WORK TO COMPLETE — Please copy the listing below line for line, with no changes.

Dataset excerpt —
— START —

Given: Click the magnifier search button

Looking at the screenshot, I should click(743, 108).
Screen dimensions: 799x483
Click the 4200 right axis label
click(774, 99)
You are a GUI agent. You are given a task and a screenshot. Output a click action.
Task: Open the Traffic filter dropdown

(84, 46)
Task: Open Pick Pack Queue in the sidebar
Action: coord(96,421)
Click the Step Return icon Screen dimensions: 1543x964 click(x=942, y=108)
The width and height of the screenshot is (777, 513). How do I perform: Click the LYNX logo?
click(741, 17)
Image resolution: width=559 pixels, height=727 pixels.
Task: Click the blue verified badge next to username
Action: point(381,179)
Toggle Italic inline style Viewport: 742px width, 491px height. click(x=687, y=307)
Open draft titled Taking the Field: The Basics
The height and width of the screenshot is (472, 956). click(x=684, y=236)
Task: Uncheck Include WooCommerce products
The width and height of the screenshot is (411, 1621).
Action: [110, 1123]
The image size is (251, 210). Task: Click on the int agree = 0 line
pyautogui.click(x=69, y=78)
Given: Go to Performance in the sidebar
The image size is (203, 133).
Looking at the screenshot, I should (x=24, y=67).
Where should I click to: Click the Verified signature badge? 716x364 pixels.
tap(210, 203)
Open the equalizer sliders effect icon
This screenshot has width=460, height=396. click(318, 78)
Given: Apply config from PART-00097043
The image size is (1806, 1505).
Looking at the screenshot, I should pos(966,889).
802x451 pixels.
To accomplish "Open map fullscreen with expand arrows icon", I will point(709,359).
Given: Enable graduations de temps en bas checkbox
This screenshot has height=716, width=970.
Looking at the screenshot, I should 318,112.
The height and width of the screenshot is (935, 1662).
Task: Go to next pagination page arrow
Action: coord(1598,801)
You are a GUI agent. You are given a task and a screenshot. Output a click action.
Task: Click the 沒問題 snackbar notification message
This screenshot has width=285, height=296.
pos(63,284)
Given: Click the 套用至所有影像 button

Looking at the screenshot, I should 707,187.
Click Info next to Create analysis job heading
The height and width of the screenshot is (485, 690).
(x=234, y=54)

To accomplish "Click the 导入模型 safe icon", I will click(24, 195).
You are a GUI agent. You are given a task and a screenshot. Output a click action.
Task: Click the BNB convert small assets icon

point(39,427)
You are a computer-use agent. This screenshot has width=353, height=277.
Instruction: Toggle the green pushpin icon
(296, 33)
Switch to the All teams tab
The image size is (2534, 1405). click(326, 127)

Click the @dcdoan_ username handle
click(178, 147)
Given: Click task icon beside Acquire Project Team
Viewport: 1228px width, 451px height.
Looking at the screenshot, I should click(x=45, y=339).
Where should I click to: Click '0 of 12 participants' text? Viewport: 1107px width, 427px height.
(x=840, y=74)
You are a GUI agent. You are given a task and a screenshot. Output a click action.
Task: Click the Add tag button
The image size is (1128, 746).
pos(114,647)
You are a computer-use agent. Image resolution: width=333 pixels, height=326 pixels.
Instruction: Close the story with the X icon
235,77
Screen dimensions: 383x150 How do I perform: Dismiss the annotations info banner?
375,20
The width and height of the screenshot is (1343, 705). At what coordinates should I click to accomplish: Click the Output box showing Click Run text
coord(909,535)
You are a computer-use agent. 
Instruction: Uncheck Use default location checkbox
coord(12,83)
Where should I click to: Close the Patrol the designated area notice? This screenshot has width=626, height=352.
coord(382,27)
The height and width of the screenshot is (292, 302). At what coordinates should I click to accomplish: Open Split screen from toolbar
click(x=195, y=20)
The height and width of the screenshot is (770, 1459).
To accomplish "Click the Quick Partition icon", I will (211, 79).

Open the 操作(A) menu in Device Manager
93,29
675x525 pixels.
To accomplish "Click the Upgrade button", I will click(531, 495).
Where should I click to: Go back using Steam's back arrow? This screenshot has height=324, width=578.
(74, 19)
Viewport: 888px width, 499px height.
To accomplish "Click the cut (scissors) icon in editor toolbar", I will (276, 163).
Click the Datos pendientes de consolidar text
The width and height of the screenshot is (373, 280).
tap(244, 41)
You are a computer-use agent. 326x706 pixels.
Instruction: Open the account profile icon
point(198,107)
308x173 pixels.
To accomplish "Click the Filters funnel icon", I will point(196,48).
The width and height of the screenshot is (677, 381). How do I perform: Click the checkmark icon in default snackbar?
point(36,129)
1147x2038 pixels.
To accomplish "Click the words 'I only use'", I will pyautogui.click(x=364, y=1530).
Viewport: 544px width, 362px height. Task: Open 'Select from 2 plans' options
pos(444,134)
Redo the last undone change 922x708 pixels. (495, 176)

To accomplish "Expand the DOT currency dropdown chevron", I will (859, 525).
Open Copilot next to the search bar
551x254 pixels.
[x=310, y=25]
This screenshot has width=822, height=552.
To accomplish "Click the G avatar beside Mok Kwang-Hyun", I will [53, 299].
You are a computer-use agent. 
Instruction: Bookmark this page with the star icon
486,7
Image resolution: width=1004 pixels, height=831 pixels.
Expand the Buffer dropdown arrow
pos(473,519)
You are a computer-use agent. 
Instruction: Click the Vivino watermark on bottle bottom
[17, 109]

— END —

THE RESPONSE —
Given: Click the magnifier search button

Looking at the screenshot, I should click(743, 108).
Screen dimensions: 799x483
Click the 4200 right axis label
click(774, 99)
You are a GUI agent. You are given a task and a screenshot. Output a click action.
Task: Open the Traffic filter dropdown

(84, 46)
Task: Open Pick Pack Queue in the sidebar
Action: coord(96,421)
Click the Step Return icon Screen dimensions: 1543x964 click(x=942, y=108)
The width and height of the screenshot is (777, 513). How do I perform: Click the LYNX logo?
click(741, 17)
Image resolution: width=559 pixels, height=727 pixels.
Task: Click the blue verified badge next to username
Action: point(381,179)
Toggle Italic inline style Viewport: 742px width, 491px height. click(x=687, y=307)
Open draft titled Taking the Field: The Basics
The height and width of the screenshot is (472, 956). click(x=684, y=236)
Task: Uncheck Include WooCommerce products
The width and height of the screenshot is (411, 1621).
Action: [110, 1123]
The image size is (251, 210). Task: Click on the int agree = 0 line
pyautogui.click(x=69, y=78)
Given: Go to Performance in the sidebar
The image size is (203, 133).
Looking at the screenshot, I should (x=24, y=67).
Where should I click to: Click the Verified signature badge? 716x364 pixels.
tap(210, 203)
Open the equalizer sliders effect icon
This screenshot has width=460, height=396. click(318, 78)
Given: Apply config from PART-00097043
The image size is (1806, 1505).
Looking at the screenshot, I should pos(966,889).
802x451 pixels.
To accomplish "Open map fullscreen with expand arrows icon", I will point(709,359).
Given: Enable graduations de temps en bas checkbox
This screenshot has height=716, width=970.
Looking at the screenshot, I should 318,112.
The height and width of the screenshot is (935, 1662).
Task: Go to next pagination page arrow
Action: coord(1598,801)
You are a GUI agent. You are given a task and a screenshot. Output a click action.
Task: Click the 沒問題 snackbar notification message
This screenshot has width=285, height=296.
pos(63,284)
Given: Click the 套用至所有影像 button

Looking at the screenshot, I should 707,187.
Click Info next to Create analysis job heading
The height and width of the screenshot is (485, 690).
(x=234, y=54)

To accomplish "Click the 导入模型 safe icon", I will click(24, 195).
You are a GUI agent. You are given a task and a screenshot. Output a click action.
Task: Click the BNB convert small assets icon

point(39,427)
You are a computer-use agent. This screenshot has width=353, height=277.
Instruction: Toggle the green pushpin icon
(296, 33)
Switch to the All teams tab
The image size is (2534, 1405). click(326, 127)

Click the @dcdoan_ username handle
click(178, 147)
Given: Click task icon beside Acquire Project Team
Viewport: 1228px width, 451px height.
Looking at the screenshot, I should click(x=45, y=339).
Where should I click to: Click '0 of 12 participants' text? Viewport: 1107px width, 427px height.
(x=840, y=74)
You are a GUI agent. You are given a task and a screenshot. Output a click action.
Task: Click the Add tag button
The image size is (1128, 746).
pos(114,647)
You are a computer-use agent. Image resolution: width=333 pixels, height=326 pixels.
Instruction: Close the story with the X icon
235,77
Screen dimensions: 383x150 How do I perform: Dismiss the annotations info banner?
375,20
The width and height of the screenshot is (1343, 705). At what coordinates should I click to accomplish: Click the Output box showing Click Run text
coord(909,535)
You are a computer-use agent. 
Instruction: Uncheck Use default location checkbox
coord(12,83)
Where should I click to: Close the Patrol the designated area notice? This screenshot has width=626, height=352.
coord(382,27)
The height and width of the screenshot is (292, 302). At what coordinates should I click to accomplish: Open Split screen from toolbar
click(x=195, y=20)
The height and width of the screenshot is (770, 1459).
To accomplish "Click the Quick Partition icon", I will (211, 79).

Open the 操作(A) menu in Device Manager
93,29
675x525 pixels.
To accomplish "Click the Upgrade button", I will click(531, 495).
Where should I click to: Go back using Steam's back arrow? This screenshot has height=324, width=578.
(74, 19)
Viewport: 888px width, 499px height.
To accomplish "Click the cut (scissors) icon in editor toolbar", I will (276, 163).
Click the Datos pendientes de consolidar text
The width and height of the screenshot is (373, 280).
tap(244, 41)
You are a computer-use agent. 326x706 pixels.
Instruction: Open the account profile icon
point(198,107)
308x173 pixels.
To accomplish "Click the Filters funnel icon", I will point(196,48).
The width and height of the screenshot is (677, 381). How do I perform: Click the checkmark icon in default snackbar?
point(36,129)
1147x2038 pixels.
To accomplish "Click the words 'I only use'", I will pyautogui.click(x=364, y=1530).
Viewport: 544px width, 362px height. Task: Open 'Select from 2 plans' options
pos(444,134)
Redo the last undone change 922x708 pixels. (495, 176)

To accomplish "Expand the DOT currency dropdown chevron", I will (859, 525).
Open Copilot next to the search bar
551x254 pixels.
[x=310, y=25]
This screenshot has width=822, height=552.
To accomplish "Click the G avatar beside Mok Kwang-Hyun", I will [53, 299].
You are a computer-use agent. 
Instruction: Bookmark this page with the star icon
486,7
Image resolution: width=1004 pixels, height=831 pixels.
Expand the Buffer dropdown arrow
pos(473,519)
You are a computer-use agent. 
Instruction: Click the Vivino watermark on bottle bottom
[17, 109]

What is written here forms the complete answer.